I am trying to improve my art and my life one week at a time now. I decided to make one change per week and see what happens. It is my fourth week and I’m not sure it is working so far, but I am trying.

This week I am reflecting on an existential question concerning my art: “Am I doing the creative work I intend to do? And if not, why?” To answer this you have to start by knowing what it is you intend to do which I haven’t really figured out yet.

So , basically the answer is No, not right now. I know everything has to do with intention, decisions, choices and I’m all over the place. Well at least I’ve identified what I don’t want to do, so I suppose it is progress.

A year and a half ago, I decided I would use the next 2 years to explore composition and to that extent, I took workshops when I could. I need to loosen up and get into the right brain mode quicker. I take too much time to organize and plan yet I am never satisfied with the results unless I spend an enormous amount of time on my painting.
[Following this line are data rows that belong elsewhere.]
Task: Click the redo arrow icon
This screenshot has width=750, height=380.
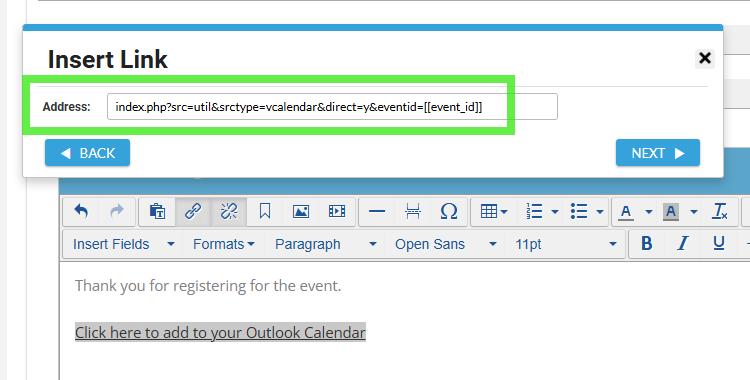Action: [117, 211]

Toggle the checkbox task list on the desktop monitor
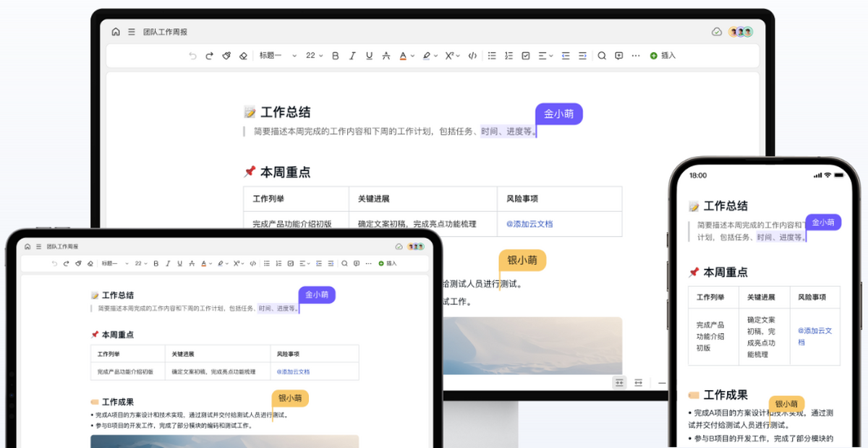[x=526, y=56]

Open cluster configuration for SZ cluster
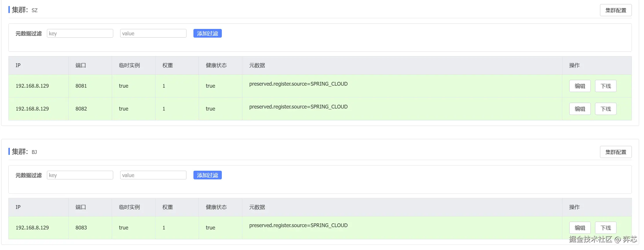615,10
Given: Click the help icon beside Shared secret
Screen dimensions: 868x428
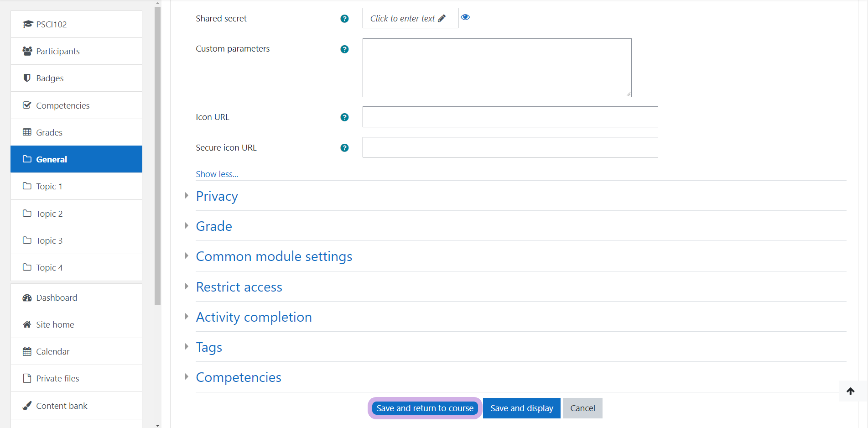Looking at the screenshot, I should point(344,19).
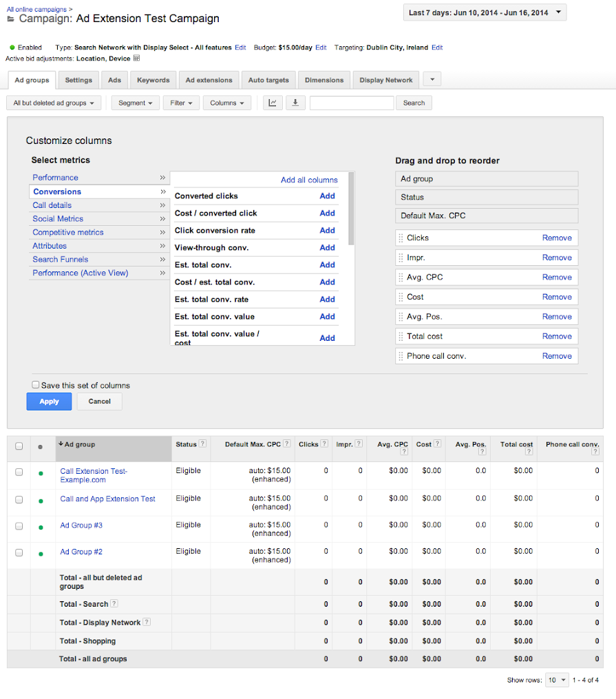This screenshot has width=616, height=699.
Task: Select the Ad Group #2 row checkbox
Action: 19,552
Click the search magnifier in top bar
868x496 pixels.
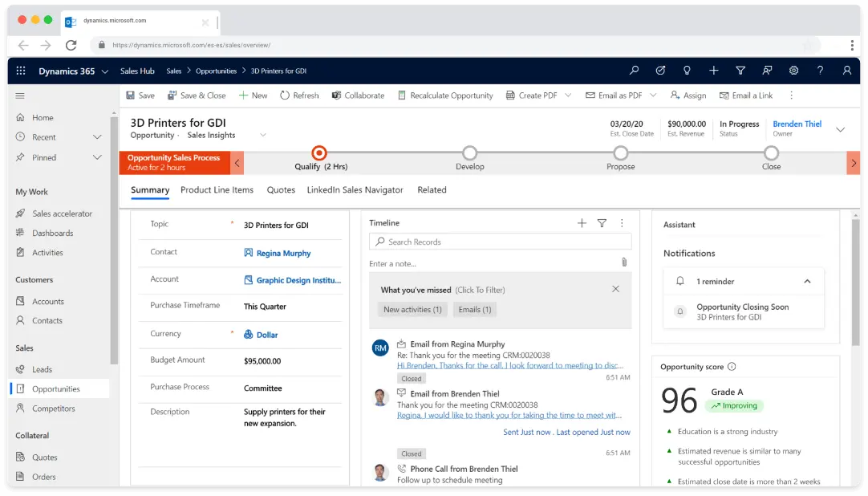(x=634, y=71)
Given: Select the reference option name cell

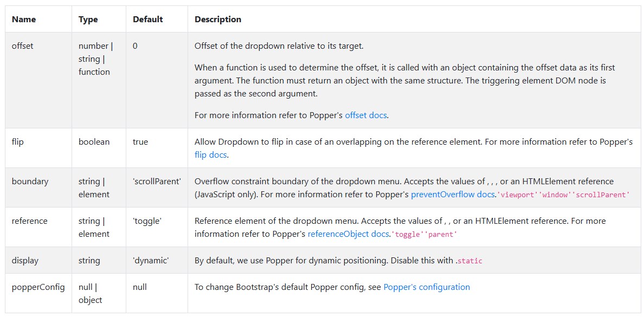Looking at the screenshot, I should coord(30,221).
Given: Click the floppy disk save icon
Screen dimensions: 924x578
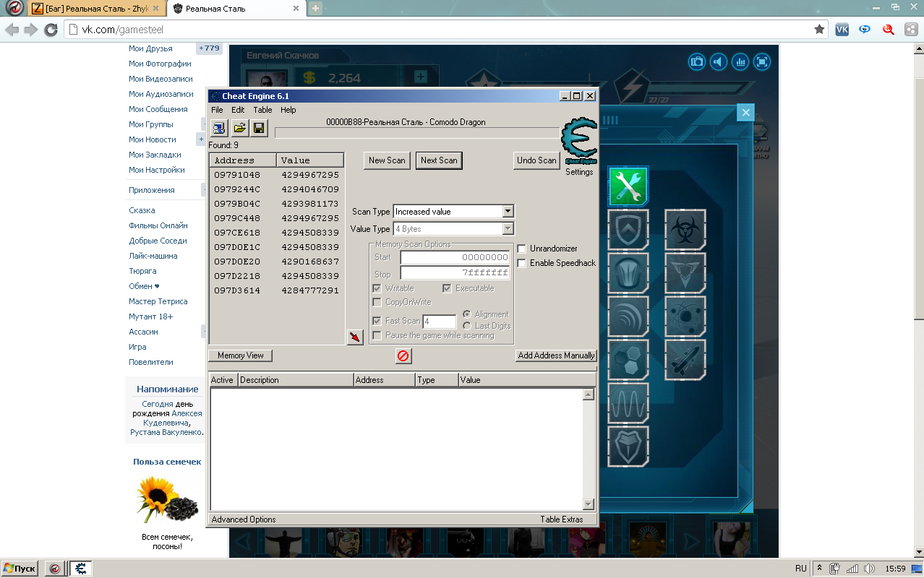Looking at the screenshot, I should coord(259,129).
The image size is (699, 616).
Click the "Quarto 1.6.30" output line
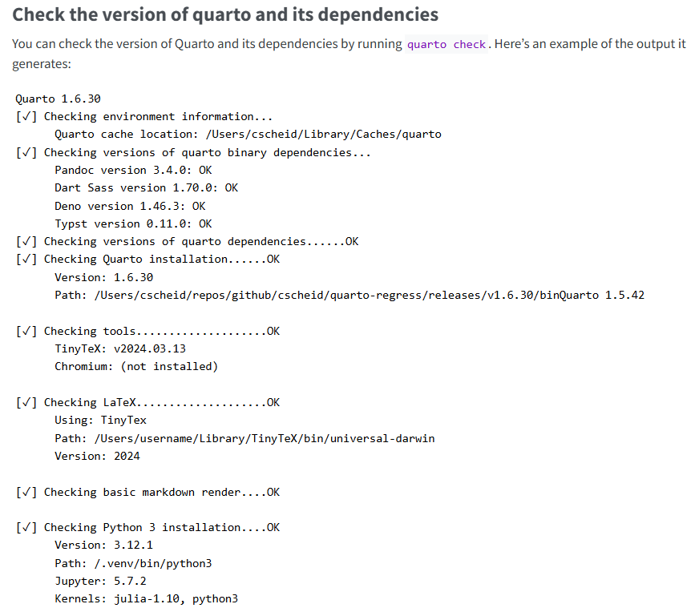coord(58,99)
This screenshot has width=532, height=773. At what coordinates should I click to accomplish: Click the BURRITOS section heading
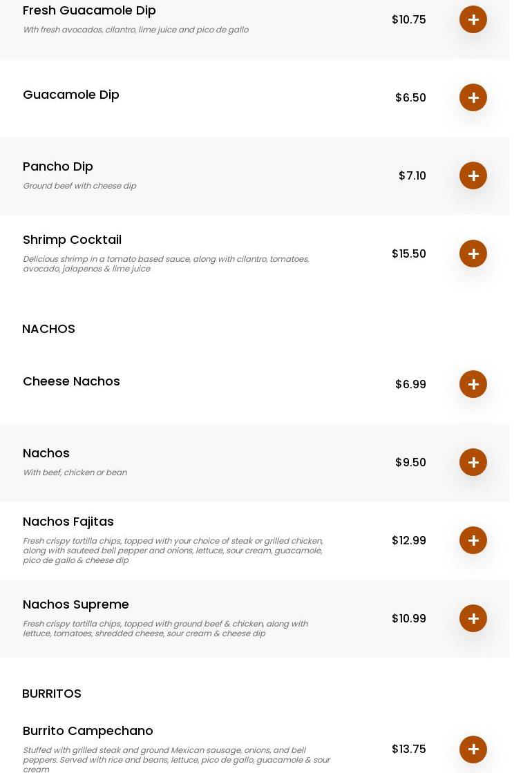(52, 694)
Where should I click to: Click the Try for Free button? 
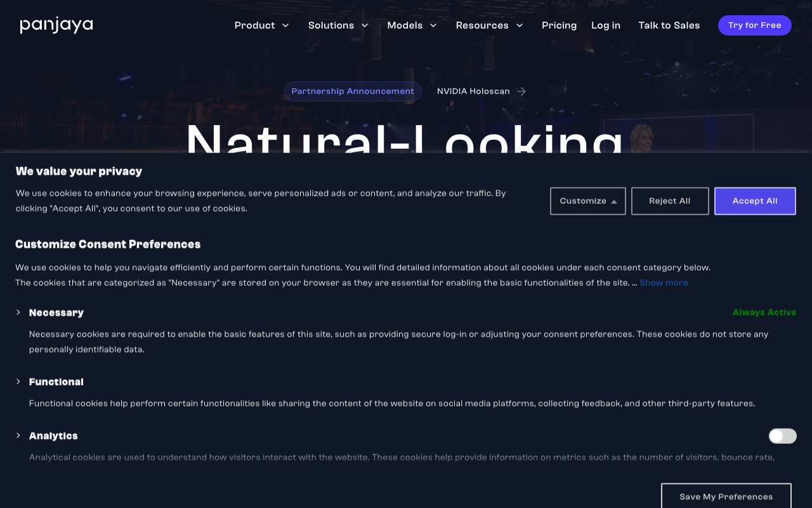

These years of exploration have served to narrow down what I like though, but there is still a malaise, an insecurity, an impatience with myself that I cannot produce enough and to my satisfaction. I love to start projects but always get stuck towards the end with the anxiety of finishing, with the eagerness to start something new.

I love the heart thumping that comes with a new idea. I have come to the conclusion I will never have enough time to paint all the paintings I want to do, to explore all the subjects that interest me. I have to find satisfaction within this limitation. I was told this week I have to accept. Accept the limitations on my time, the limits of my body. I am not accepting this yet.